== DATA SECTION ==
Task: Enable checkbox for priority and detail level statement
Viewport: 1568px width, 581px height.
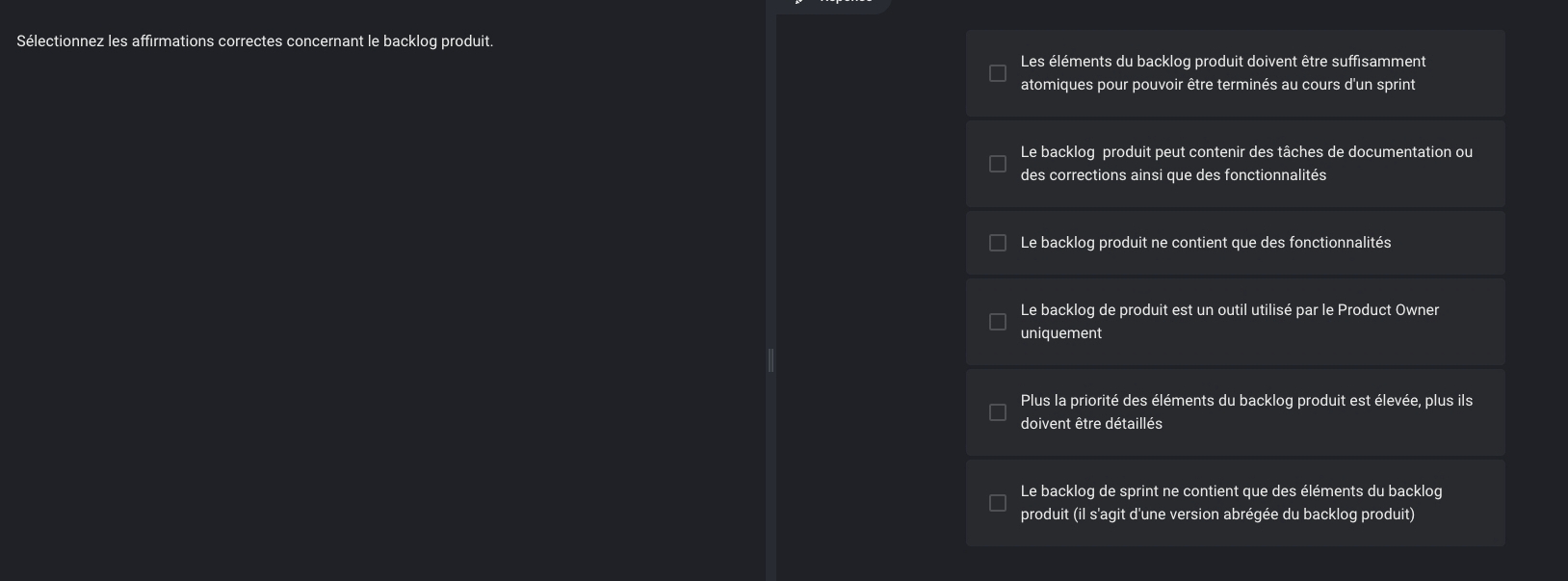Action: [998, 412]
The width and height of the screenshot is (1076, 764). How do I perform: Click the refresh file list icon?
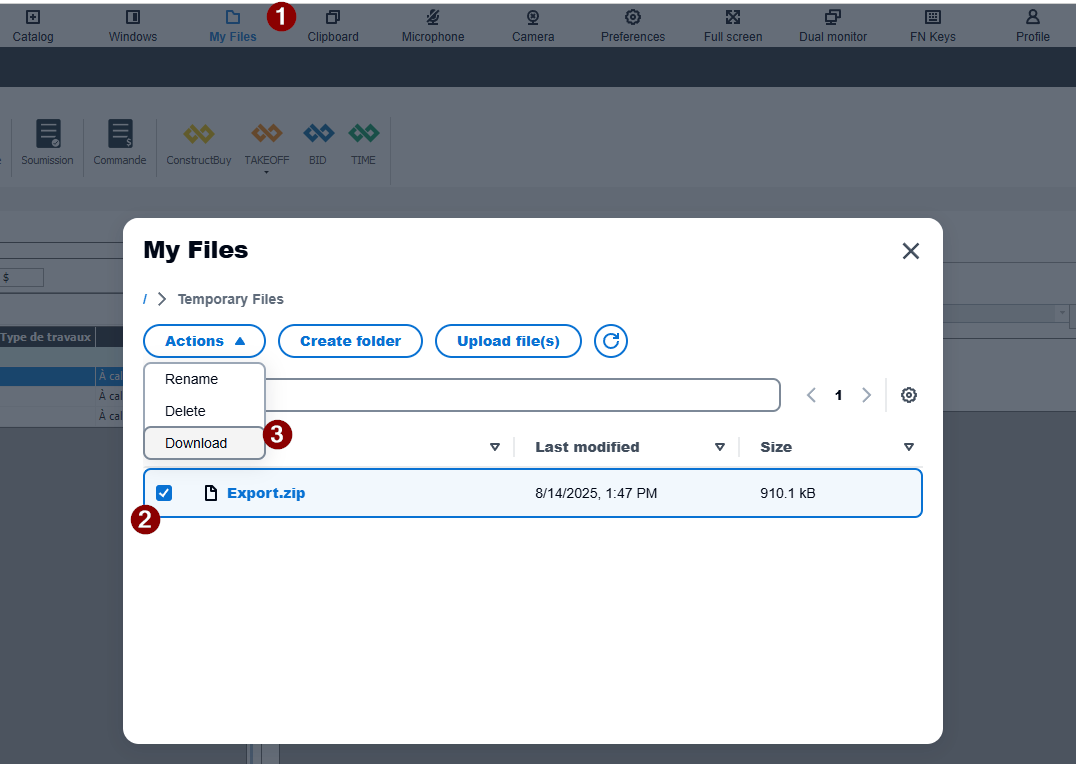(611, 341)
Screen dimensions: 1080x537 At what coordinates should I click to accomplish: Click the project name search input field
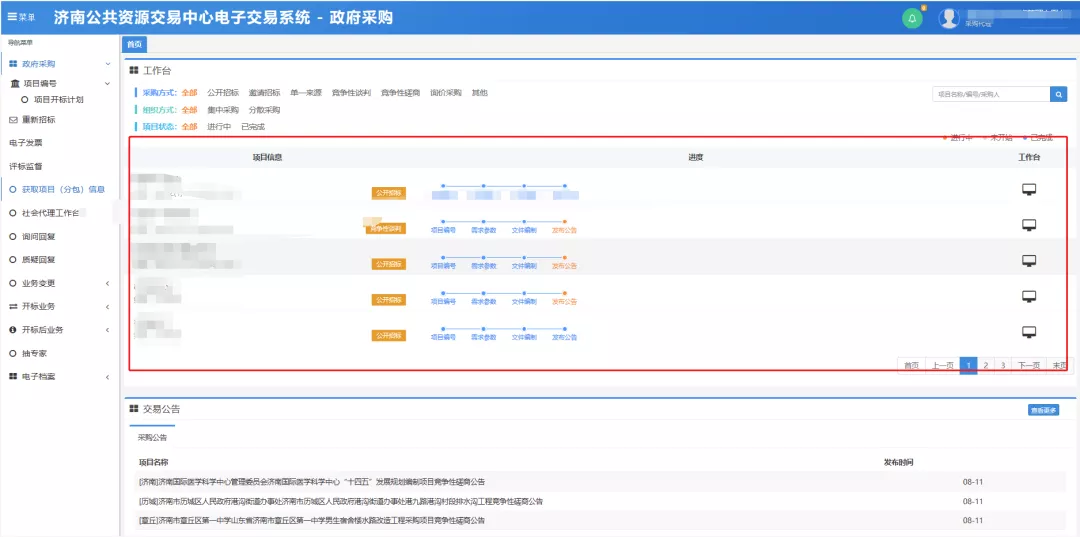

== YOUR INSTRUCTIONS ==
From the line containing "Viewport: 1568px width, 581px height." through the last line of the listing, inclusive, transcribe every line exactly and nothing else; the pictures stay out.

== RESULT OF THE TASK ==
Viewport: 1568px width, 581px height.
Action: [998, 412]
The width and height of the screenshot is (1076, 764). How do I perform: Click the refresh file list icon?
(611, 341)
Screen dimensions: 1080x537 At what coordinates should I click to accomplish: Click the project name search input field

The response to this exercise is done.